IDS also said that he wanted to see a broader definition of poverty, particularly suggesting that inequalities in assets should be seen as important, and not merely inequalities in income. It is assets – he suggested – which are particularly important in terms of developing a stake in society, speaking at the Fabian/Webb Memorial Trust/Centre for Social Justice fringe event in Birmingham.
However, robustly challenged by Derek Draper from the fringe floor, IDS would not admit to any contradiction between that view and the priority given by the Conservatives to increasing the tax free threshold for inheritance tax to not just £1 million but now to £2 million for a married couple. ‘Its not a zero-sum game’, he said.
That was challenged by both Martin Narey and myself. Politicians can not, argued Narey, worry about social immobility in one breath and then adopt policies which would entrench social immobility and inequalities in wealth. I suggested that IDS’s concern with asset inequalities must mean that he should push his own party to retain the child trust fund (and indeed that Martin Narey’s social justice commission should seek to persuade the LibDems to ditch their policy of scrapping it too).

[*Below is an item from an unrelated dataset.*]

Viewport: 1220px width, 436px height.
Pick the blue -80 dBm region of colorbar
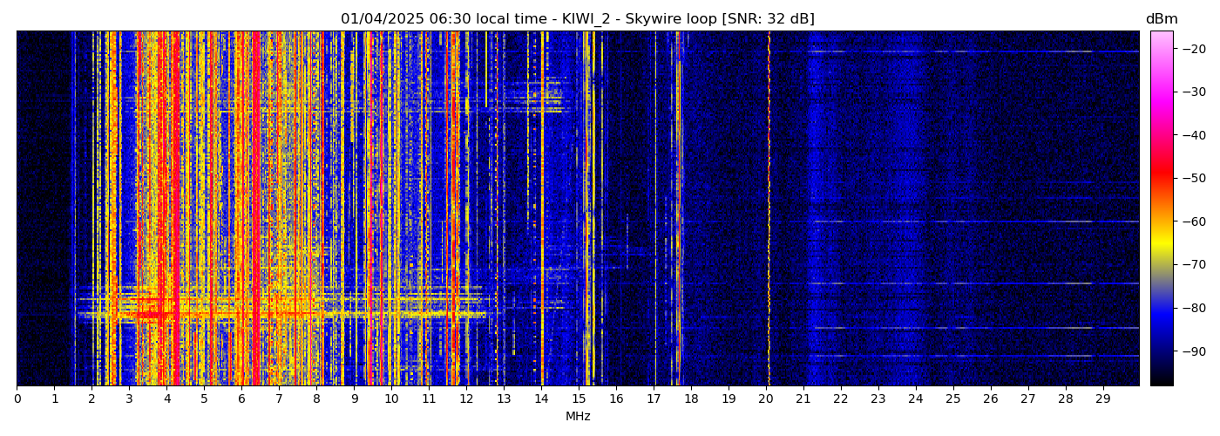1161,308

IDS couldn’t speak for the party as to whether the child trust fund would be safe under a Conservative government – but he reiterated his own belief that his party should pay more attention to asset inequalities.
I argued that the major political parties should call a halt to an auction on inheritance tax thresholds – and put the receipts from (rather modest) taxation on inherited wealth above the (already rather generous) tax thresholds. And put the receipts into a universal approach to ensuring there are assets for all in society.